Will Smith reveals one of his biggest career regrets

When Smith was offered roles in both The Matrix and Wild Wild West in 1998, his career was on a seemingly unstoppable high. He’d already become a household name thanks to his starring role in the NBC sitcom The Fresh Prince of Bel-Air, which ran from 1990 to 1996. Launching from the small screen to the movies, Smith made Bad Boys in 1995, and the action flick was enough of a hit to spur a still-growing franchise. From there, he appeared in 1996’s Independence Day and 1997’s Men in Black, which respectively grossed $817 million and $589 million worldwide. Two years later, Smith starred in Enemy of the State, an action-thriller that pulled in nearly $251 million globally. Smith said of this era of his career, “That was a crazy time in my life. It was like however I threw the ball, it was going in.”

Unfortunately, this success drove Smith to change the way he judged movie scripts. He stopped picking films that he thought would be artistically satisfying and instead went with those he knew would be big at the box office, with an eye on further boosting his status as the world’s biggest movie star. As he admitted to The Breakfast Club, “It was more important to me to win than to be me.”

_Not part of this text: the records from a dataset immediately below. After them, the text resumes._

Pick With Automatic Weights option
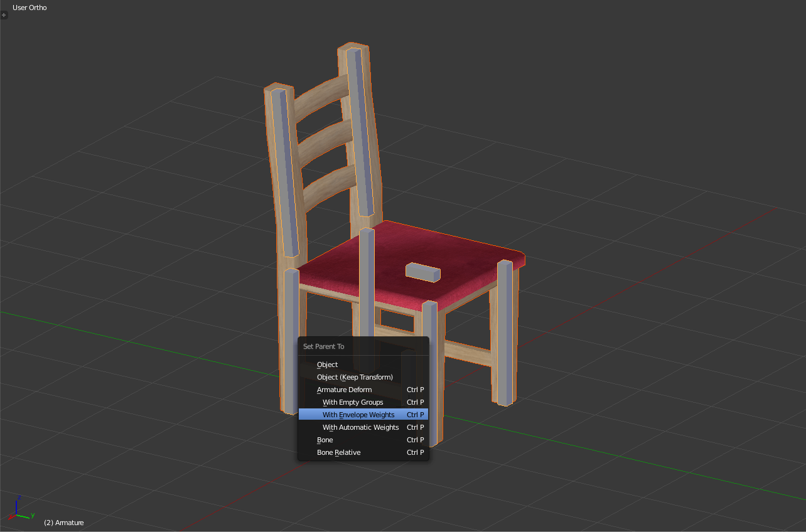 360,427
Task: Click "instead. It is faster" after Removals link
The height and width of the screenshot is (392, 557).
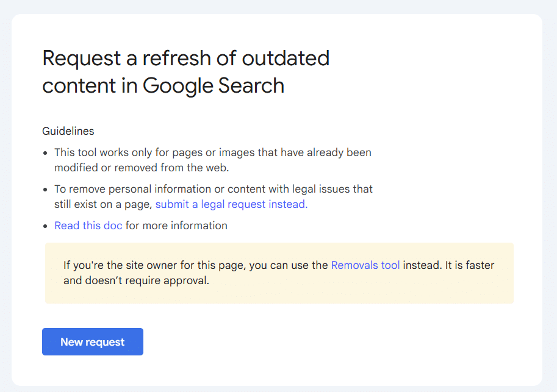Action: coord(448,265)
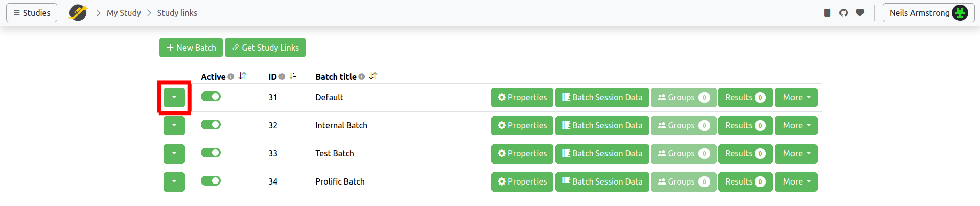Open Batch Session Data for Test Batch
Screen dimensions: 980x206
click(602, 154)
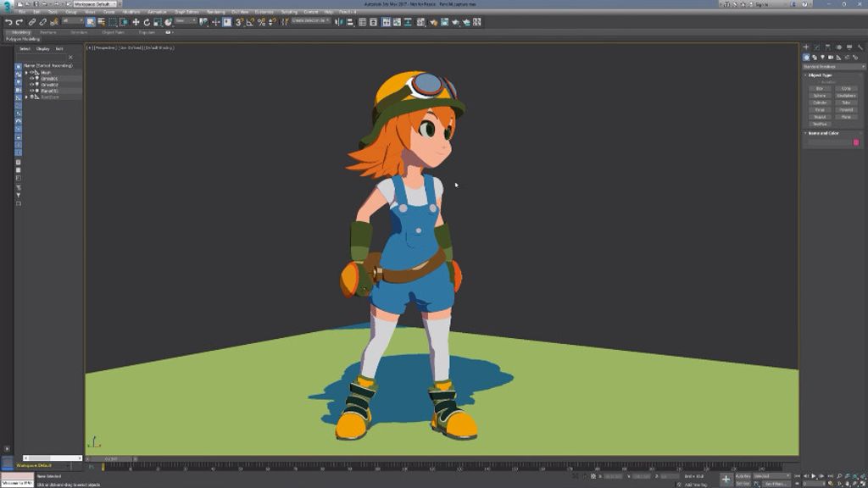The image size is (868, 488).
Task: Click the Teapot primitive button
Action: pyautogui.click(x=820, y=117)
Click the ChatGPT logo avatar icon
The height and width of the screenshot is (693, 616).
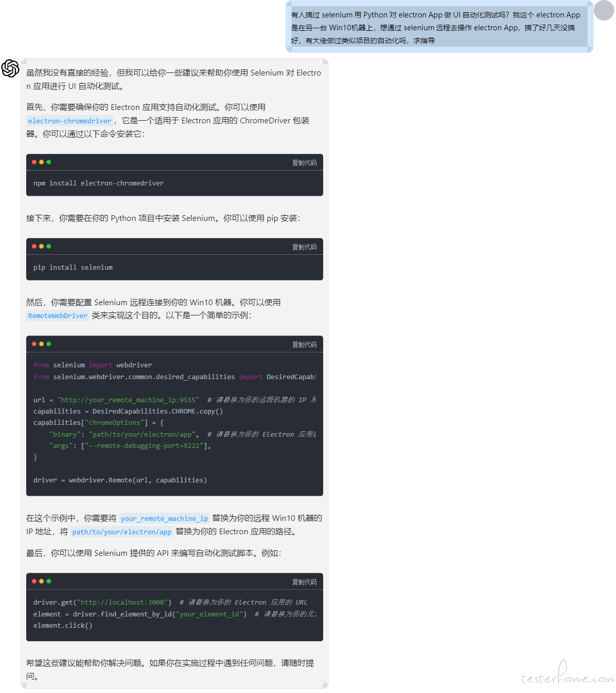click(x=10, y=68)
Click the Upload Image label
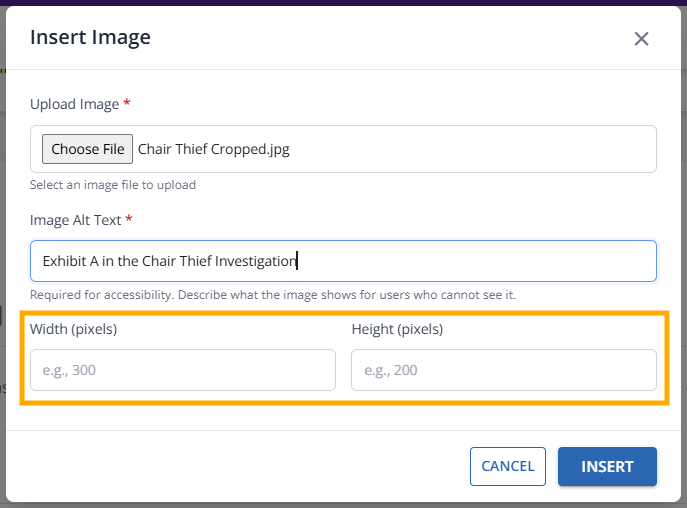 (74, 104)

Smith believed that Wild Wild West — which has been called “exhausting, utterly without feeling, and pointless” — would be a bigger box office draw than The Matrix, and thus chose it over Lana and Lily Wachowski’s now-iconic sci-fi feat. On the bright side, Smith said that Wild Wild West prompted him to reevaluate his approach to scripts. Now, he thinks about whether a movie has the potential to do good in the world: “It doesn’t have to be deep. If it’s just comedy and people come to get a laugh, it improves lives.”